▶ **Assignment**
Where in the listing does the word "Membership" appear? Report each line that holds it.

======== Exercise material

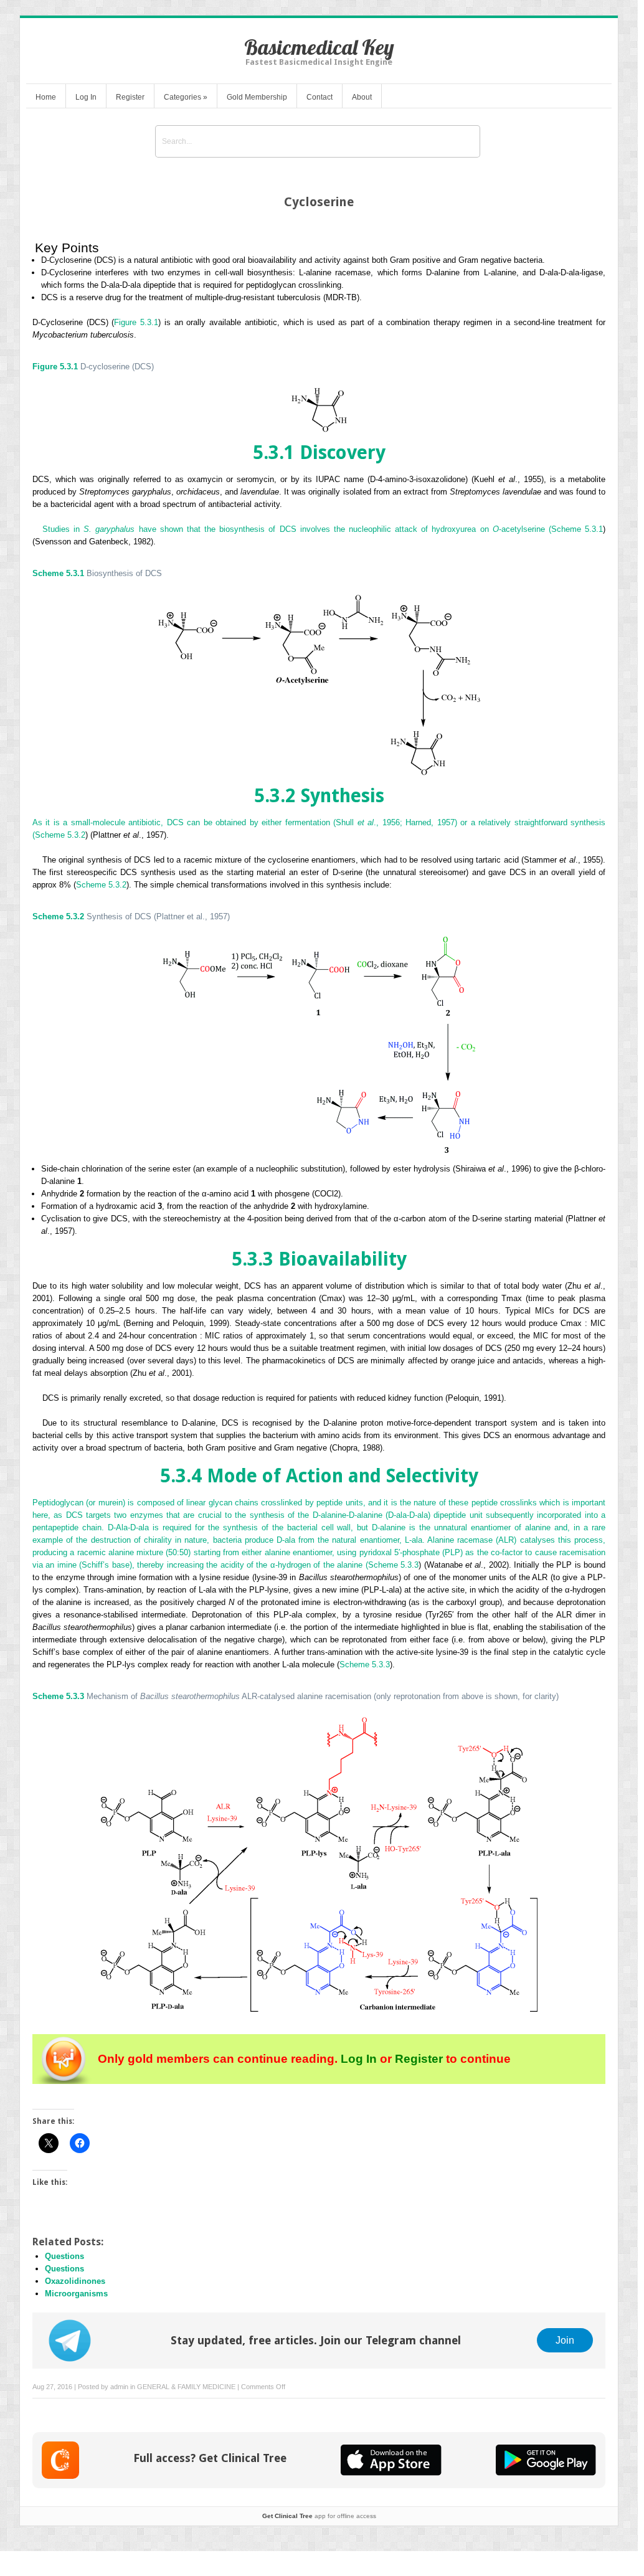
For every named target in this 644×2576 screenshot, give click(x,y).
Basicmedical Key (319, 47)
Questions (64, 2256)
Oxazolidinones (75, 2281)
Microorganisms (76, 2293)
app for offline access (319, 2515)
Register (130, 97)
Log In (86, 97)
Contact (319, 97)
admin (119, 2386)
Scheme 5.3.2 (60, 835)
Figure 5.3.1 (136, 322)
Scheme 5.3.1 (577, 529)
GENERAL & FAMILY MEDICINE (186, 2386)
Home (46, 97)
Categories (185, 97)
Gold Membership (257, 97)
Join (565, 2340)
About (362, 97)
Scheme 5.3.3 (393, 1565)
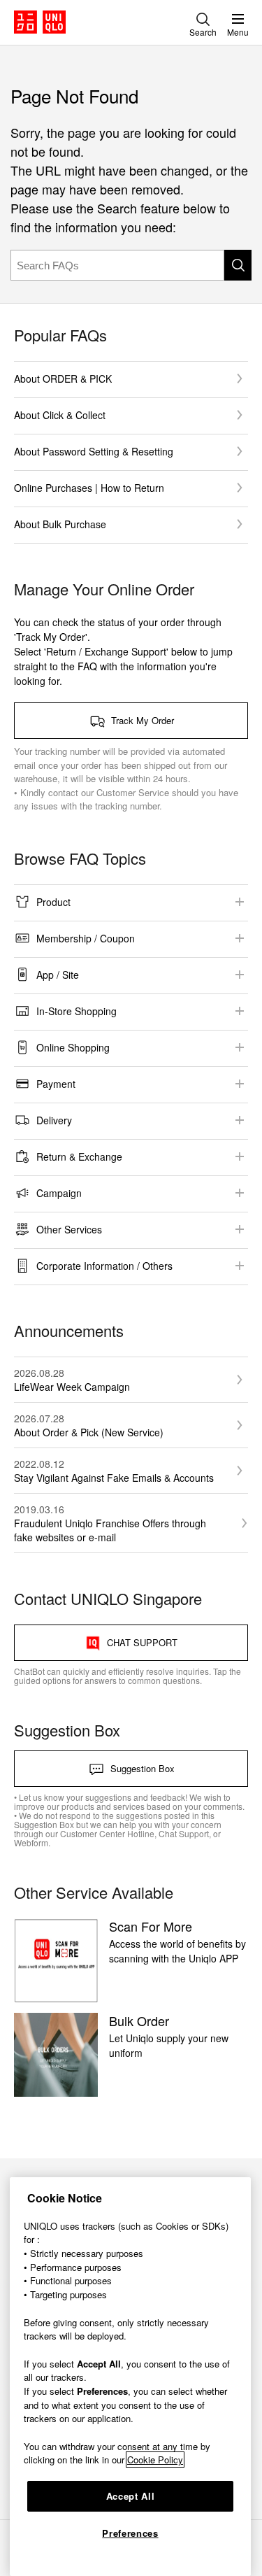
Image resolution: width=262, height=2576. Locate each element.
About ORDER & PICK (63, 378)
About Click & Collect (59, 415)
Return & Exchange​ (79, 1156)
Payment (55, 1084)
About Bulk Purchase (60, 524)
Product (53, 902)
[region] (130, 2376)
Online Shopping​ (73, 1047)
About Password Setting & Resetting (93, 451)
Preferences (130, 2533)
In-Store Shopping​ (76, 1011)
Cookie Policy (155, 2459)
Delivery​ (54, 1120)
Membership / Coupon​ (85, 938)
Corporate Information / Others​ (104, 1266)
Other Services (69, 1229)
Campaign (59, 1193)
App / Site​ (57, 975)
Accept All (130, 2496)
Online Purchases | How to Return (89, 488)
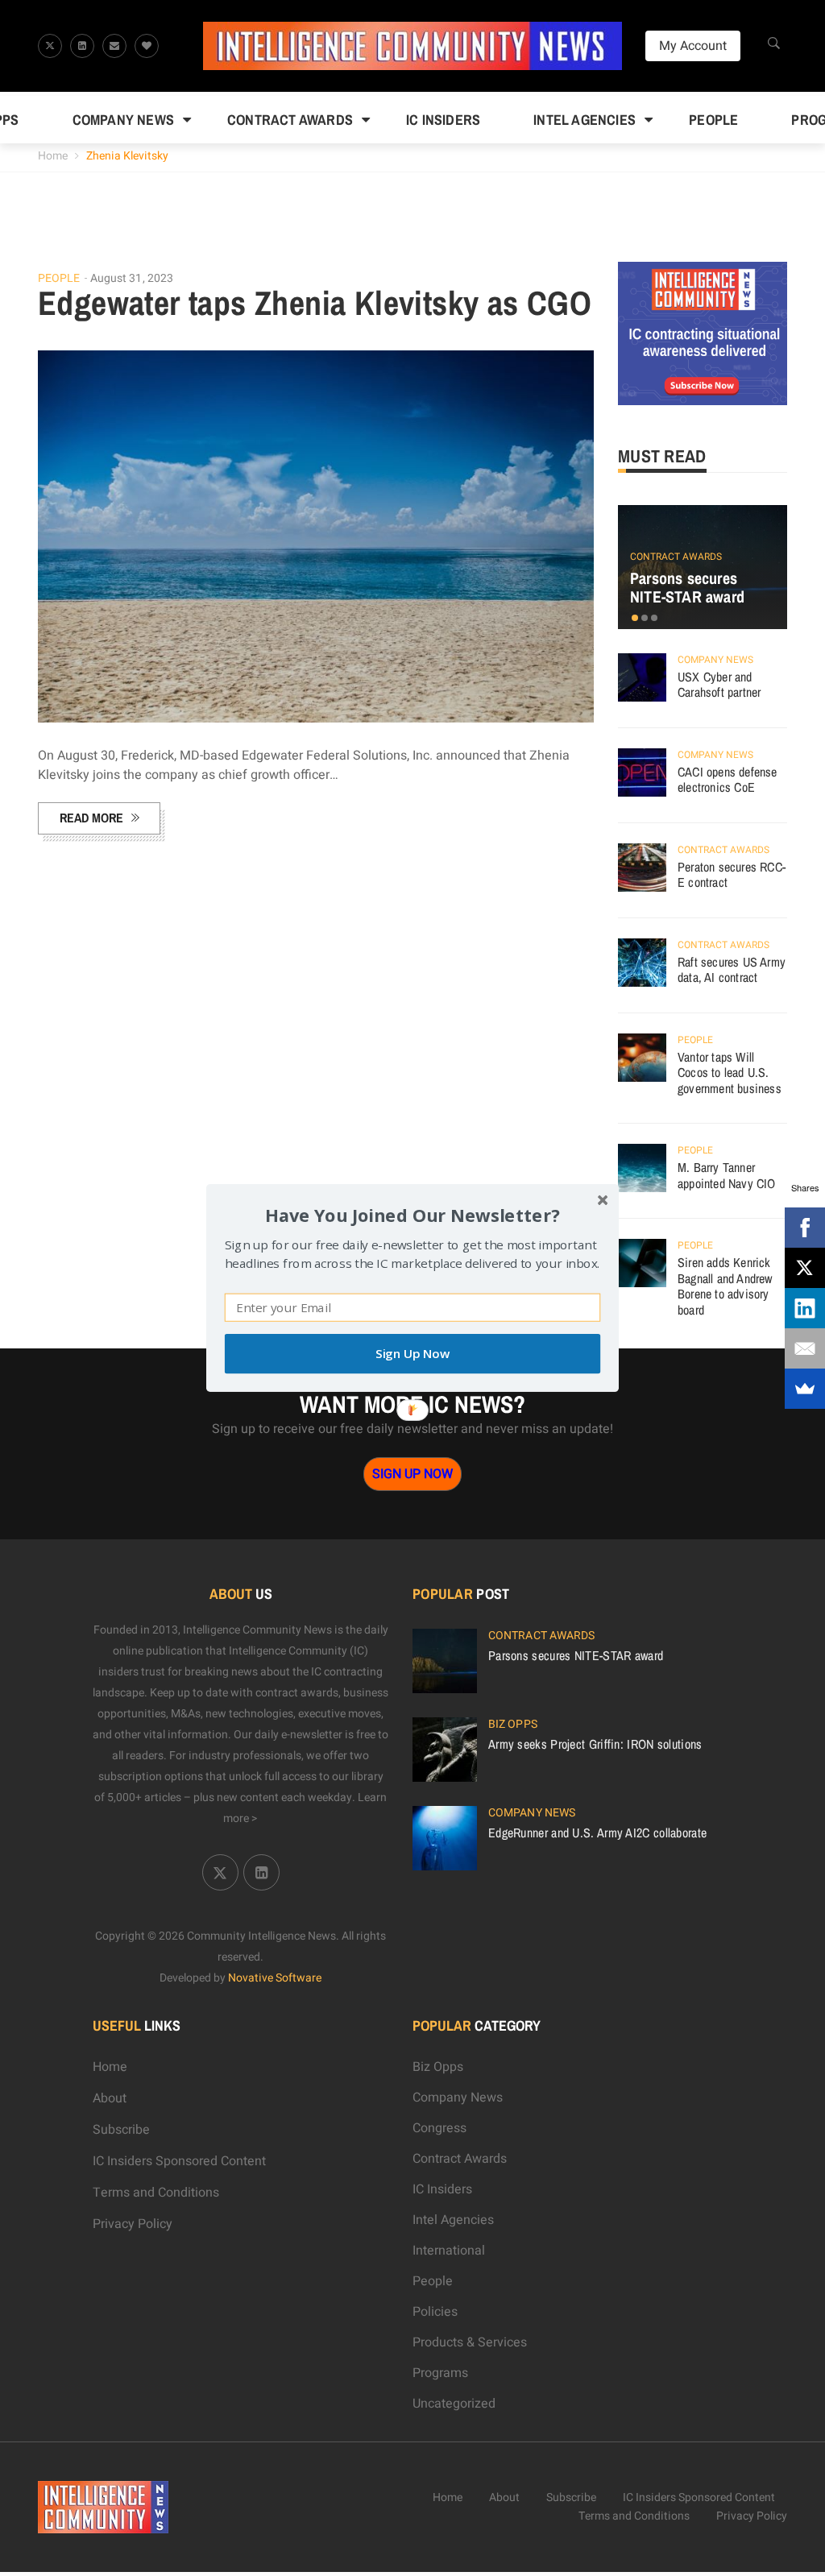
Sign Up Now (412, 1353)
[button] (412, 1215)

================

▶ **Response for this exercise**
Gold Membership (257, 97)
Membership / Coupon​ (85, 938)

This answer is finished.